Война закончилась, но легче жить не стало: все те же «палочки» в трудоднях и пустые полки в избе. Уже и лишнюю крошку боишься съесть – расти сестре, не болеть матери! – уже и в отчаяние от людского непонимания приходишь. Тем более что новая тема для пересудов появилась: «Васька—то Шукшин, слыхали, – „сочинять“ начал, курить нечего, а он бумагу переводит, писатель, мля…» И ничего—то никому не объяснишь толком, когда и сам еще ничегошеньки вроде не понимаешь. Так, блазнится чего—то, верится во что—то неведомое, нездешнее, удивительное. Того же Алешу Пешкова взять… Или не так? Мало ли, что в книжках пишут, не всему можно верить… А люди смеются. Ну и пусть смеются! На здоровье! Неизвестно еще, кто потом и над кем хохотать будет… Но уходить отсюда – надо, хоть и боязно, хоть и страшно, а надо. И чего здесь ждать – когда от голода вспухнешь и зубы на полку?.. Мать вот только жалко, хотя и не понимают они друг друга… Ну и ладно, посмотрим, надо уезжать… Но куда?..
Предстояло прощание с печкой.
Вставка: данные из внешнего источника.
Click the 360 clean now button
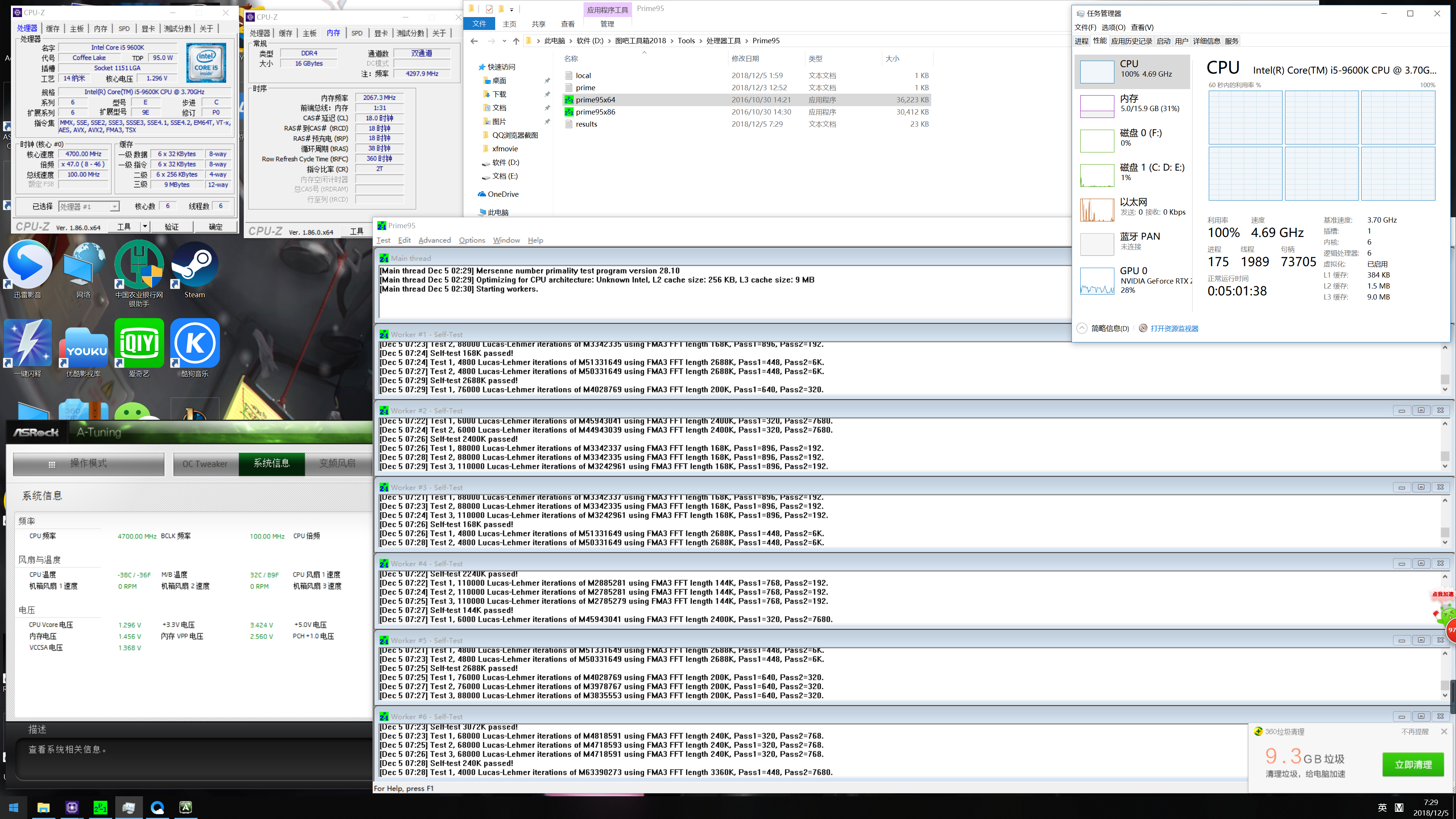1456x819 pixels. [1412, 765]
Всякий раз, когда Иван куда—нибудь уезжал далеко, мать заставляла его трижды поцеловать печь и сказать: «Матушка печь, как ты меня поила и кормила, так благослови в дорогу дальнюю…»
2. НАДЛОМ
Я начну с того, с чего начал и ты, – с мечты. Но тут мы сразу же и разойдемся: я не люблю мечтать. Я не верю мечте… Я не хочу, чтобы ты разучился мечтать… я только хочу, чтобы ты знал: к желанной цели тебя приведет не мечта, а разум и труд… Если бы тебя хоть сколько—нибудь мог убедить мой, например, жизненный опыт (я тоже – деревенский, жить начинал трудно, голодно, рано пошел работать), то он тоже в этом: главная сила на земле – разум и труд. Здесь не должно смущать, что это слишком уж просто: за этой простотой люди за тридевять земель ходят… Я не отвергаю мечты, но верую я все же в труд… И еще: я не доверяю красивым словам. Мечта слишком красивое слово.
… А мечта у него все—таки была, и было кому на первых порах подогреть в своих корыстных интересах этот бесхитростный, мальчишеский жар. Но жизнь недолго тешила юного мечтателя, явила ему вскоре и оборотную свою сторону, больно придавила его – настолько больно, что он возненавидел свою мечту и навсегда, думал, от нее отказался…
Двадцатого января 1978 года преподаватель политэкономии в Казанском университете Борис Никитчанов прислал мне большое письмо. В сущности даже не письмо, а воспоминания, в которых он сообщал факты необычайные, поверить в которые, особенно на первый взгляд, было никак нельзя.